#1: Influenza B Cases Continue to Rise in the United States
Although winter is long over, the Centers for Disease Control and Prevention (CDC) expect “significant flu activity to continue in the coming weeks.”
Influenza activity has been dropping nationwide over the past 5 weeks, according to the CDC. The predominant circulating strain at the beginning of the 2016-2017 flu season was influenza A (H3N2); however, a drop in H3N2 cases towards the end of the season was superseded by influenza B, marking a prolonged flu season that will continue into spring.
According to a CDC FluView report for the week ending March 18, 2017, of the respiratory specimens collected nationwide from individuals positive for the flu, approximately 53% had influenza A, while about 47% had influenza B. In the previous week, these numbers were 61% and 39% respectively.
“Overall the percentage of respiratory specimens that tested positive for flu has declined to 18.3% from the previous week’s rate of 18.6%, though there are indicators that the virus continues to impact many parts of the country.”
At the moment, nine US states are reporting influenza-like illnesses (ILI), while 23 US states are reporting minimal ILI. "Alabama, Georgia, Indiana, Kansas, Kentucky, Louisiana, Maryland, Minnesota, Mississippi, Oklahoma, South Carolina, and Virginia are still reporting high ILI activity.”
To this end, Alabama recently proposed a new bill that would compel all schools in the state to provide parents and guardians with information on CDC immunization recommendations, the influenza vaccine, symptoms, transmission, and other infectious diseases.
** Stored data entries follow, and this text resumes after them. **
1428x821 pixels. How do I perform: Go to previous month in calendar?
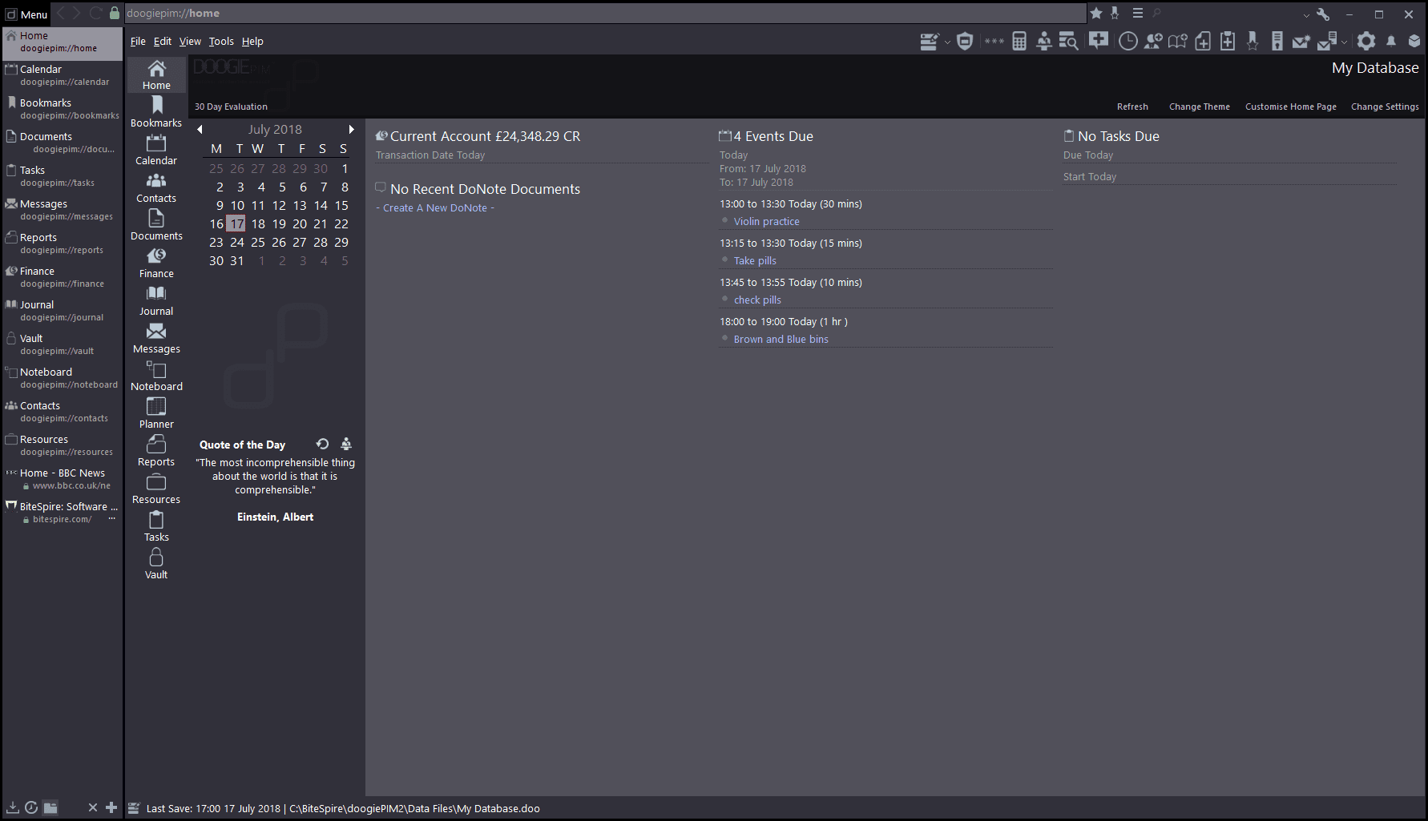tap(200, 129)
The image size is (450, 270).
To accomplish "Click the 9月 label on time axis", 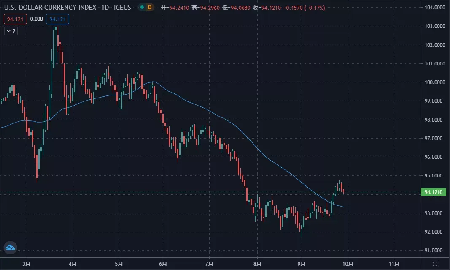I will [302, 264].
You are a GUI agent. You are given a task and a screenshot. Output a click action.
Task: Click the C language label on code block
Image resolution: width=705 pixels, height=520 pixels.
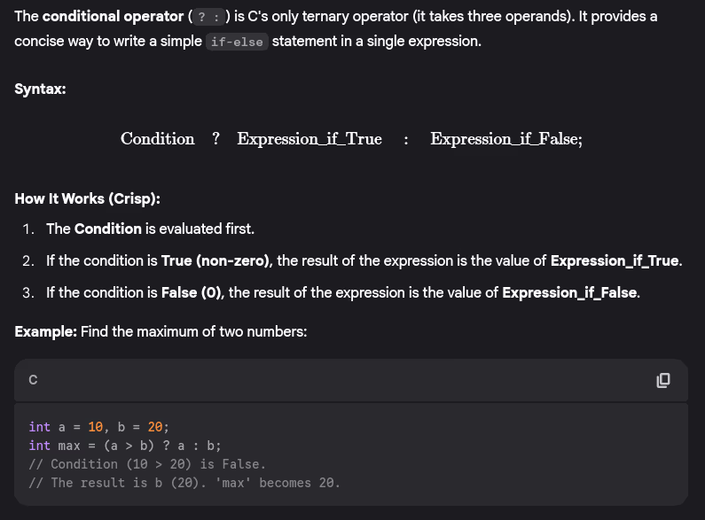pos(33,380)
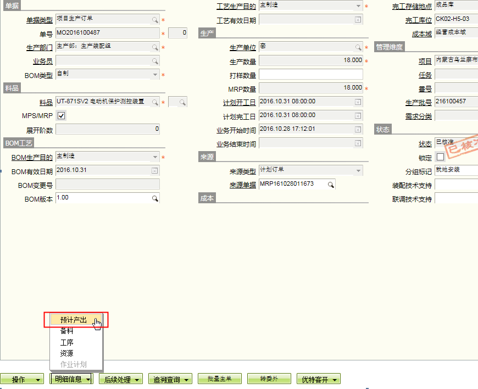Select 资源 in the popup menu
The height and width of the screenshot is (389, 478).
pos(66,353)
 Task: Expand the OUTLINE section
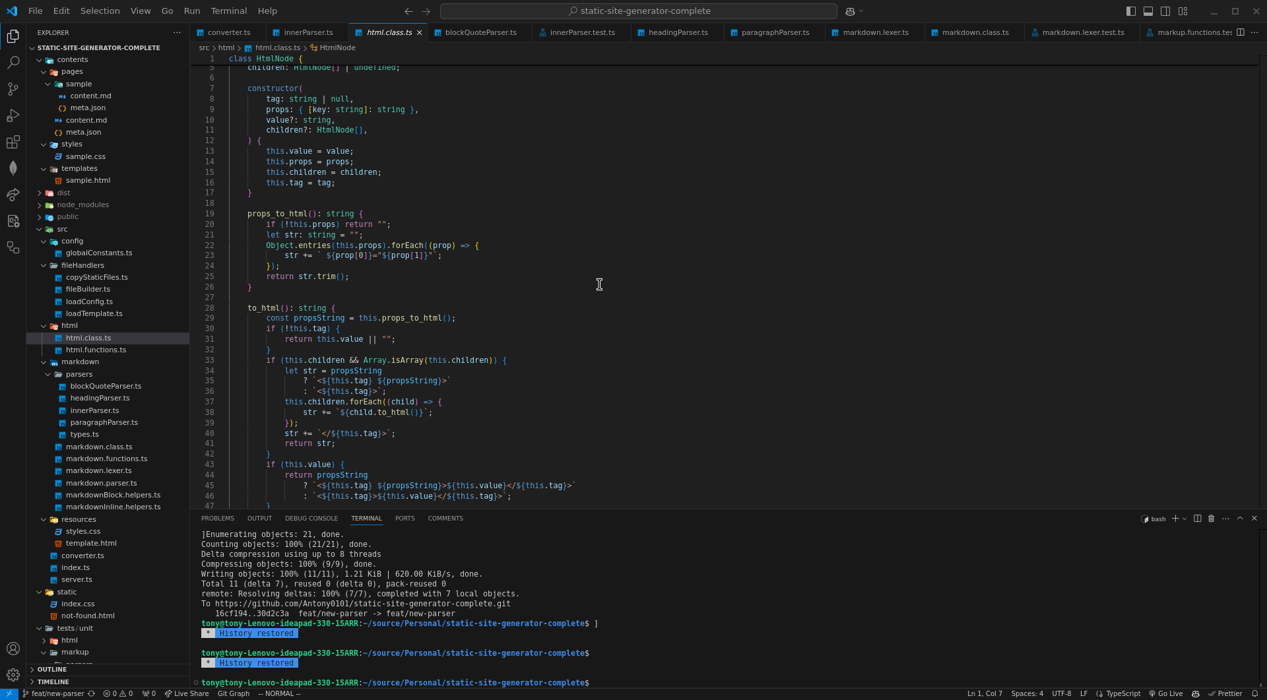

This comes on the heels of high flu activity in the state that caused several schools to close down.
In an attempt to increase influenza vaccination rates, a new study from Perelman School of Medicine at the University of Pennsylvania illustrated how a new technique called “active choice” may be able to help physicians increase the rate of patient vaccination for the flu. The study found that by informing patients that they are eligible for a flu vaccine and asking them to either accept or decline vaccination, there was a 6% increase in vaccination rates in comparison to vaccination rates at clinics not using the method, and a 37% relative increase in comparison to vaccination rates from the previous years.
Lead author Mitesh S. Patel, MD, MBA, MS, said, “Our results indicate that this simple intervention could be an effective and scalable approach to use the design of electronic health records to increase the rate of flu vaccinations, which are estimated to prevent millions of flu cases and tens of thousands of related hospitalizations every year.”